## REQUIRED WORK
Lines below starting with the line with "Click the CTO, Rechat" and going on through the line with "Show Safari open" must be output exactly; the rest of the records must be left out.

## INFORMATION
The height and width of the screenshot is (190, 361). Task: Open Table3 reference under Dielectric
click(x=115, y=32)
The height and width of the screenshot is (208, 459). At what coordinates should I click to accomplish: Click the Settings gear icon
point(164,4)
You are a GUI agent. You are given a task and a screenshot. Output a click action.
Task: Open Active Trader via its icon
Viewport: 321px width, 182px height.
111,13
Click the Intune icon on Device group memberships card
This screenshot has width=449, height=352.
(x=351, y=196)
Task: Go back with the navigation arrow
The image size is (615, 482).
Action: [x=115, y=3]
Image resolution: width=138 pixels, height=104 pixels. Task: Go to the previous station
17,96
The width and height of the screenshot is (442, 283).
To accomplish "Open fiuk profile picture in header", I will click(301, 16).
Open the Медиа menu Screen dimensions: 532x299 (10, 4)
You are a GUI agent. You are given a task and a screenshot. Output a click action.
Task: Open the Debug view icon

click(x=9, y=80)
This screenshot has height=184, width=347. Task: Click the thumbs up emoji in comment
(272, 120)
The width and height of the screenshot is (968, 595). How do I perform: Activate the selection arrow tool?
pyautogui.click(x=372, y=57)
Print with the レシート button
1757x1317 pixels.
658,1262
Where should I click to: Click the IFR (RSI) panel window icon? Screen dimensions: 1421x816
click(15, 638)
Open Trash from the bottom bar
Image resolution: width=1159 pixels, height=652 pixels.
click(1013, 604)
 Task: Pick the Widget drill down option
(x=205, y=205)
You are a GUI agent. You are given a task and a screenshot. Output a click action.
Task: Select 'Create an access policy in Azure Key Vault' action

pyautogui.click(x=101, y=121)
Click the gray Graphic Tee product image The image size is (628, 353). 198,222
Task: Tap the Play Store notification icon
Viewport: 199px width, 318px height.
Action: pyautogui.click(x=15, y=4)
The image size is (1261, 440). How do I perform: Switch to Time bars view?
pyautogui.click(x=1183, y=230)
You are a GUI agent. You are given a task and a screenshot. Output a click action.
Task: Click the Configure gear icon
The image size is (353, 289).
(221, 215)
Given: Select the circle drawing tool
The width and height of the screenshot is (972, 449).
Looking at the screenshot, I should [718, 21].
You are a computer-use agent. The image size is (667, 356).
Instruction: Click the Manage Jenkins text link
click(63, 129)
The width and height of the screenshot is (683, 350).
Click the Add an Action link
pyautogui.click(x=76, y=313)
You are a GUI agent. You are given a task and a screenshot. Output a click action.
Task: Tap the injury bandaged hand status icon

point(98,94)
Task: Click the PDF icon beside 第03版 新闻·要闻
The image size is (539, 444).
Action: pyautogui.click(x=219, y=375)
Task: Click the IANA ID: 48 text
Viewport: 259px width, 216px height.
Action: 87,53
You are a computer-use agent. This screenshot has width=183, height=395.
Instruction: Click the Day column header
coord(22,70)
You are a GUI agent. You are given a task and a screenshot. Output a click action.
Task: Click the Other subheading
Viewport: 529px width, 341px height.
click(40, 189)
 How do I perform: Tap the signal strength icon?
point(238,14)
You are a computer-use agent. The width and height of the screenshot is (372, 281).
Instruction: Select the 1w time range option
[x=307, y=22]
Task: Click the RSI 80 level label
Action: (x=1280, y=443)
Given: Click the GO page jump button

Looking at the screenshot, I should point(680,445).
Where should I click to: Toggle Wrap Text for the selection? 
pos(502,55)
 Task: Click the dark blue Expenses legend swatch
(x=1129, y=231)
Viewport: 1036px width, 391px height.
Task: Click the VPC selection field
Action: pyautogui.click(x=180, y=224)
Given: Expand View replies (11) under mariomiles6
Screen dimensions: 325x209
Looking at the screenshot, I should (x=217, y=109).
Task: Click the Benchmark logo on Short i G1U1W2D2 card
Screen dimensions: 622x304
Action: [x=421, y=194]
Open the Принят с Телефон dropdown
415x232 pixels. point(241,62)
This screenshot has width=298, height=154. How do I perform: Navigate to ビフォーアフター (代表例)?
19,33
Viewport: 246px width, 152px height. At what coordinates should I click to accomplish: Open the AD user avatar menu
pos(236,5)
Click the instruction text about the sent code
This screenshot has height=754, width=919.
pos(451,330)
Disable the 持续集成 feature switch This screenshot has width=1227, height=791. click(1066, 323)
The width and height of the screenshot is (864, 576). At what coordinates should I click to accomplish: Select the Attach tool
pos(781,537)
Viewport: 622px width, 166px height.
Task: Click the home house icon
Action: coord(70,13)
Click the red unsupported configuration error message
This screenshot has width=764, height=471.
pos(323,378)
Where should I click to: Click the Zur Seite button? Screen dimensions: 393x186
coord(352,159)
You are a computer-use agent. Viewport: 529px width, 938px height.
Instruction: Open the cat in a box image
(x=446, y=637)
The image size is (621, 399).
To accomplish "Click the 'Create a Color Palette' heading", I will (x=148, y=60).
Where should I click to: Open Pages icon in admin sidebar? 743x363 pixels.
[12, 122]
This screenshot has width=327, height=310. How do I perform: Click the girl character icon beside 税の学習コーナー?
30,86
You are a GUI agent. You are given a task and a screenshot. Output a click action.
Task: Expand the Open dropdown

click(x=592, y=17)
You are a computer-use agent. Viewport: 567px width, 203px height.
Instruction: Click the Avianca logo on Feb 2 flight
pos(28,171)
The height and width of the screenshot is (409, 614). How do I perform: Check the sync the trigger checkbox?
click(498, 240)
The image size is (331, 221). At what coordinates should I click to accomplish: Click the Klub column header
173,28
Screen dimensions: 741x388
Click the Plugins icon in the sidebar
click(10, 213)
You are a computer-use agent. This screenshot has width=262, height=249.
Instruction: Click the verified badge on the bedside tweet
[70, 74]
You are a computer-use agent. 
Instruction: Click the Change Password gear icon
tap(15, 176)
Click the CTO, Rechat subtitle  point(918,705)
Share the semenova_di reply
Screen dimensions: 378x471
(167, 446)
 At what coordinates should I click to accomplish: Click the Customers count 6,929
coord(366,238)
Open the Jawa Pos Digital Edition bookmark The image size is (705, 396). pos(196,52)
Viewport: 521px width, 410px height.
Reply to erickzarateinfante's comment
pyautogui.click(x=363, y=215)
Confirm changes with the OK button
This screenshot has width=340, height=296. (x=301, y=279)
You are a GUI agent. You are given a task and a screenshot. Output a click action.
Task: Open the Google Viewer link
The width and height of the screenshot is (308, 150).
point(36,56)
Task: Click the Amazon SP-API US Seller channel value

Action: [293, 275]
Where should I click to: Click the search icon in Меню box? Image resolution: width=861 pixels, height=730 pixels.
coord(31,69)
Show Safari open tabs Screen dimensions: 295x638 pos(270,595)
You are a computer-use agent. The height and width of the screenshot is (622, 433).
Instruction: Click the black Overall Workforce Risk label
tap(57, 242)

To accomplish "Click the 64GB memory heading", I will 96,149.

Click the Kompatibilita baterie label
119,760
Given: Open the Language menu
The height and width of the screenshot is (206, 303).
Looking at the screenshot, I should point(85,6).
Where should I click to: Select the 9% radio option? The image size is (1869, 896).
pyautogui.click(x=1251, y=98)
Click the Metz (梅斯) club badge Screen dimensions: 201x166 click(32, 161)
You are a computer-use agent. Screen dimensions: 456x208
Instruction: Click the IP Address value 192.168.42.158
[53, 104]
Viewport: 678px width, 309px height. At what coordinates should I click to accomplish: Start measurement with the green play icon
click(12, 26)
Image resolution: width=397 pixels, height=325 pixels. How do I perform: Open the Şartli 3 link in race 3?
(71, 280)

## WRITTEN ANSWER
Click the CTO, Rechat subtitle  point(918,705)
Share the semenova_di reply
Screen dimensions: 378x471
(167, 446)
 At what coordinates should I click to accomplish: Click the Customers count 6,929
coord(366,238)
Open the Jawa Pos Digital Edition bookmark The image size is (705, 396). pos(196,52)
Viewport: 521px width, 410px height.
Reply to erickzarateinfante's comment
pyautogui.click(x=363, y=215)
Confirm changes with the OK button
This screenshot has width=340, height=296. (x=301, y=279)
You are a GUI agent. You are given a task and a screenshot. Output a click action.
Task: Open the Google Viewer link
The width and height of the screenshot is (308, 150).
point(36,56)
Task: Click the Amazon SP-API US Seller channel value

Action: [293, 275]
Where should I click to: Click the search icon in Меню box? Image resolution: width=861 pixels, height=730 pixels.
coord(31,69)
Show Safari open tabs Screen dimensions: 295x638 pos(270,595)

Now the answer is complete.